Google Home Beats Amazon Echo in Two Audio Recognition Performance Tests, But Alexa Delivers Highest Composite Score

on May 14, 2018 at 2:31 pm

A new study by Vocalize.ai compares the audio recognition performance of four smart speakers: Amazon Echo, Apple HomePod, Google Home and the Harman Kardon Invoke that employs Microsoft’s Cortana voice assistant. Google was the top performer in two of the three tests including for isolated word recognition and speech recognition threshold. Amazon Echo came in second in each of those categories but held the top spot for the wake word threshold. Because Google came in last place for wake word threshold, Amazon Echo wound up having the best overall score, followed by Google and Apple with Harman Kardon coming in last place if you weight each test equally.

What we see is two tiers of performance with Amazon and Google materially outperforming Apple and Harman Kardon. The study was focused on addressing two questions: “can you hear me?”; and “can you understand me?” When combined, the tests provide insight into a smart speaker plus voice assistant’s automated speech recognition (ASR) performance and natural language understanding (NLU) performance. Vocalize.ai researchers consider these results meaningful and repeatable, but also note that additional testing will provide a more refined understanding of the performance differences.

The Tests

Vocalize.ai founder Joseph Murphy says that his company is applying test techniques from audiology. The report outlines the rationale by saying:

“For the initial task of assessing the hearing capabilities of virtual assistants and their associated recognizer engines, vocalize.ai is leveraging expertise from the world of audiology; the branch of science that studies hearing, balance and related disorders. Working with talented audiologists and university staff enables us to identify procedures and algorithms which can be modified for application to virtual assistants.”

The test setup involved placing each smart speaker in a position one meter from five test speakers that were connected to the Vocalize.ai test software. The test speakers were used to issue audio commands to the smart speaker in a consistent manner and were placed at 0 degrees, 45 degrees, 90 degrees, 135 degrees and 180 degrees as depicted in the diagram above.

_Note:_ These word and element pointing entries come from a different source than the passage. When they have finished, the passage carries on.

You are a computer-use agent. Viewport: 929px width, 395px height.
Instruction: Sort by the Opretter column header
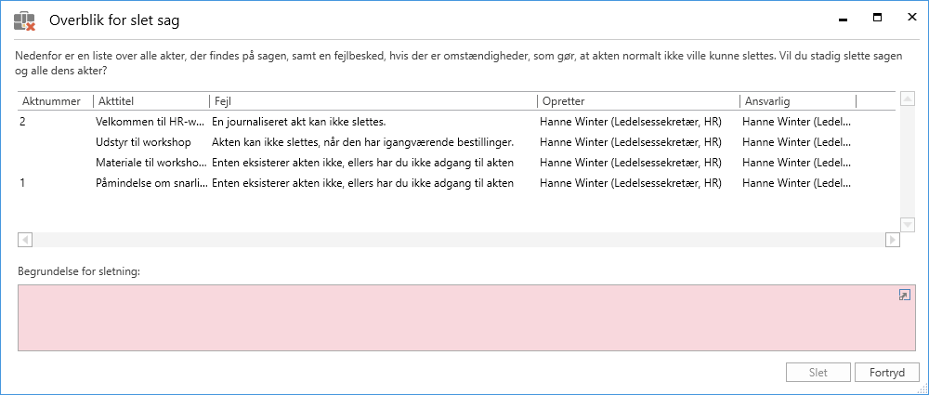636,100
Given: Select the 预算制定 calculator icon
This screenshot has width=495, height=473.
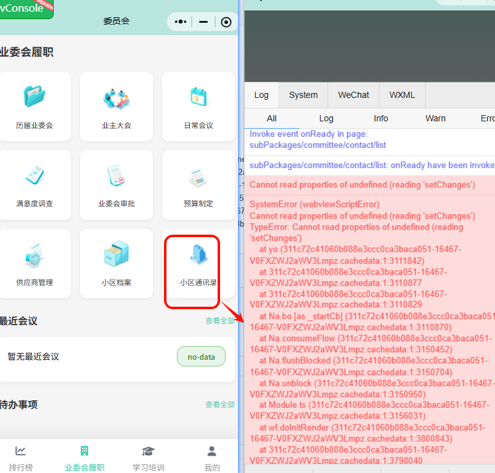Looking at the screenshot, I should 197,177.
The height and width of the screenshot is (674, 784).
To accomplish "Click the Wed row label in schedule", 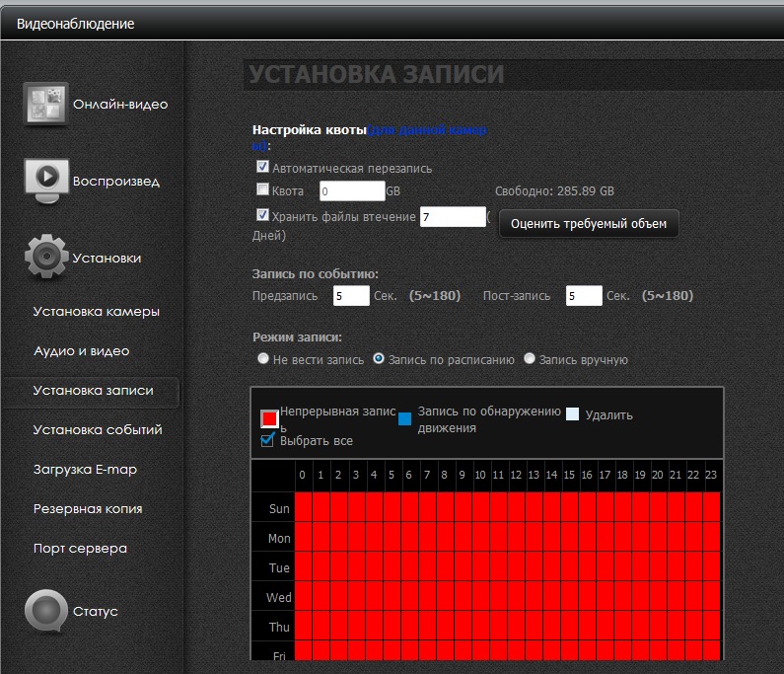I will pyautogui.click(x=278, y=598).
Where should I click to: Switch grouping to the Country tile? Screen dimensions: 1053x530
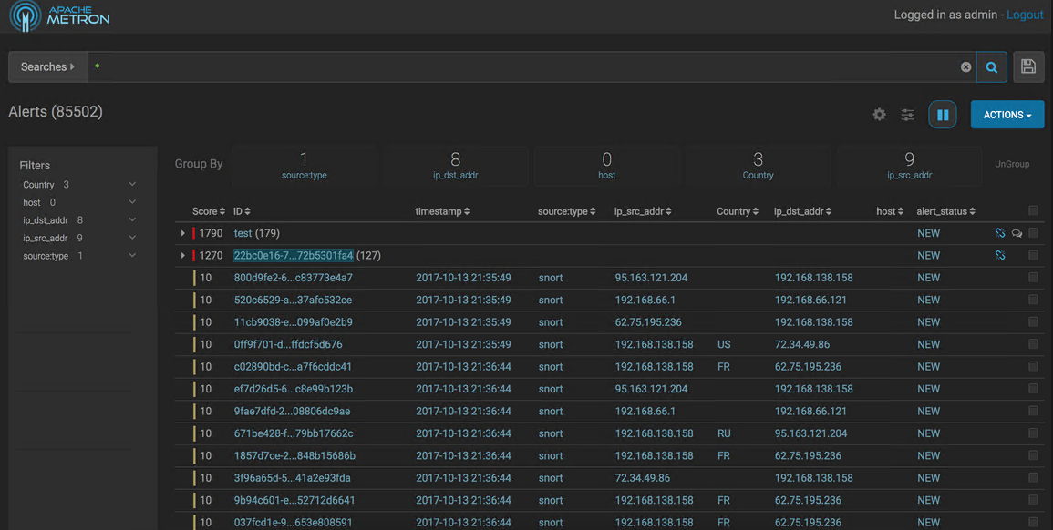[x=758, y=166]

Isolated Word Recognition Test

The first test was called Isolated Word Recognition. “Each virtual assistant was tasked with recognizing 36 spondaic words (two syllable words with equal stress on each syllable). If a word was not recognized by the virtual assistant on the first attempt, it was repeated. If either the first or second attempt was successful the result would be a pass. If both the first and second attempt were unsuccessful, the result would be a fail.”

Company	Product	Assistant	Isolated Word Recognition
Amazon	Echo	Alexa	97.2%
Apple	HomePod	Siri	80.5%
Google	Home	Assistant	100.0%
Harman Kardon	Invoke	Cortana	91.7%

Google Home had a perfect score in the Isolated Word Recognition Test, followed by Amazon Echo and Harman Kardon Invoke. Apple’s HomePod trailed the others with only an 80.5% success rate. Test performance was likely impacted by both the ASR and NLU capabilities of the devices.

Speech Recognition Threshold

Speech Recognition Threshold was the second test. This test measured “the sound pressure (dB SPL) at which the virtual assistant can recognize speech with at least 50% accuracy.” The test range was at one meter “between 30 and 50 dB SPL between the frequencies of 250 to 4,000 Hz.” The outer blue line in each radar plot below shows the reference performance of standard human hearing. In each case, less white space at the top of the chart means better performance. Google Home materially outperformed its competitors with Amazon Echo and HomePod ranking second and third respectively and the Harman Kardon Invoke even further behind.

The Vocalize.ai researchers pointed out that this test measures performance of the microphone arrays of the smart speakers. They also noted that Google performed well despite having fewer microphones in its array.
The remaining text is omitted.